Government funding for programs such as social insurance should be garnished primarily from the private sector. Fr. Joseph Husslein, in his book Work, Wealth and Wages reiterates how, for the employer, insurance should be seen as the cost of doing business:


“Social insurance against sickness, invalidity, unemployment and old age is therefore to be favored and legally promoted…[I]f social insurance is needed it should, as far as possible, be levied on the industry.”


Vocal opponents of social insurance often claim that social justice is synonymous with “Socialism”. More often than not, a finger is pointed in the direction of prevailing unorthodox expressions of social justice, exemplified by groups which have more in common with Karl Marx than with Leo XIII. The debate over the so-called incompatibility between religious orthodoxy and social justice has recently resurfaced on a segment of the Fox Network show Glenn Beck. And yet, in Msgr. John A. Ryan’s 1921 book, A Catechism of the Social Question he answers this very issue.


Q. 7. Is every legislative proposal called "Socialistic" condemned by the Church?

A. “To call a proposal Socialistic does not make it Socialism. Socialism is common ownership and management of substantially all the means of production. For the government to own a few industries and manage them is not Socialism; for the men in an industry to own it and manage it cooperatively under one form or another is not Socialism; for the government to own a few industries and the men in the industry either alone or with the assistance of the government to manage those industries is not Socialism. Workmen's compensation acts and social insurance laws are not Socialism.”


Should we remain unconvinced that a public option is in accord with CSD, shouldn’t we study whether remnant rulers of a declining Christendom introduced similar legislation in their respective countries? According to the pro-capitalist and conservative journal Libertad Digital, “…[in Spain] with the established Law of 1963 passed by Francisco Franco, we can truly speak of an authentic Social Security as we know it today.” It was perceived that through social benefits, “the workers participate in the investment of the nation…which belongs to them not just for the sake of solidarity, but justice”. In Austria, under Chancellor Engelbert Dollfuss, “Only five days after the ceremony celebrating the official founding of the chamber, Dollfuss put forward the draft of a bill to create a national system of obligatory social insurance for all Austrians working in agriculture: peasants, their wives and children, as well as their employees.”

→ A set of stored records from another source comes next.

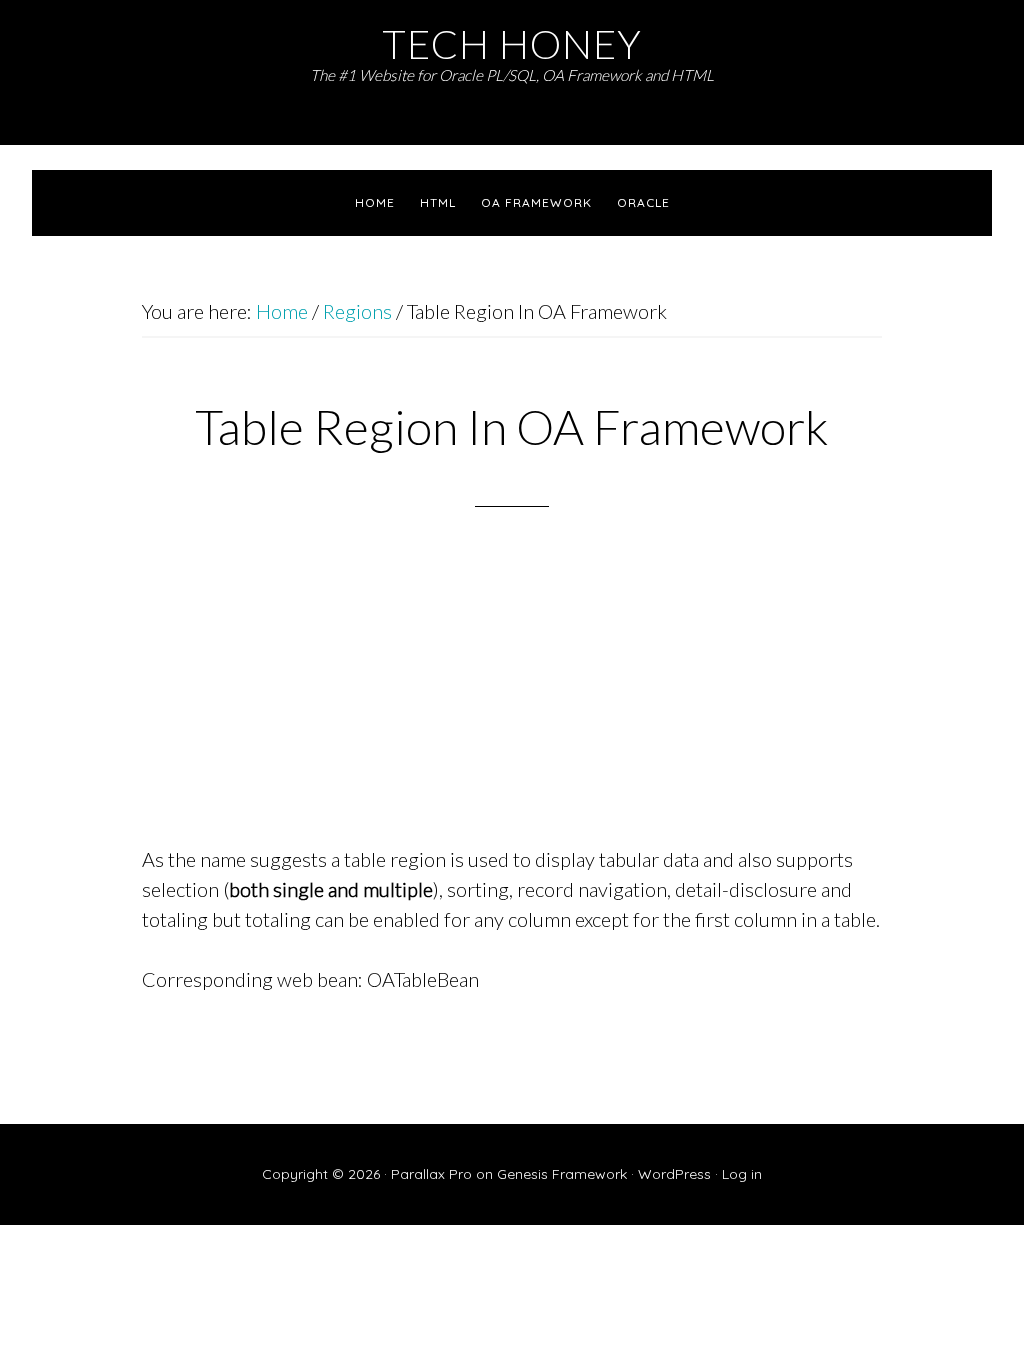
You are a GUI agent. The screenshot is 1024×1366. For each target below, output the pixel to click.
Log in (742, 1174)
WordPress (674, 1174)
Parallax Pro (431, 1174)
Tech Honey (512, 43)
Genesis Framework (562, 1174)
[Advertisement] (512, 702)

Public insurance, in principle, either violates Catholic Social Doctrine or it doesn’t. Should a public option of health insurance be consistent with our faith in most countries and a breach of it in ours, the inconsistency in the Church’s doctrine can only be labeled as schizophrenic. Should institutionalized public insurance defy Catholic Social Doctrine all around, a serious dilemma is present of immense magnitude.

(Nota bene: this is not non sequitur. An implementation of public insurance is based on prudential judgment. I am not insisting all nations must provide their citizens public insurance. Neither do I claim one must vote in favor of social insurance when it violates “non-negotiables”. I am simply submitting to the evidence that social insurance - in principle - does not per se violate CSD. On the other hand, some Catholics are claiming that public insurance does violate the principles of the social encyclicals.)

Public insurance is not a violation of Catholic Social Doctrine. It isn’t socialism. It isn’t government overstepping its bounds and interfering where it shouldn’t. Given this, is it possible public insurance may not be a Catholic predicament after all but rather a conservative one? Is it possible that public insurance is a challenge to American “rugged individualism”?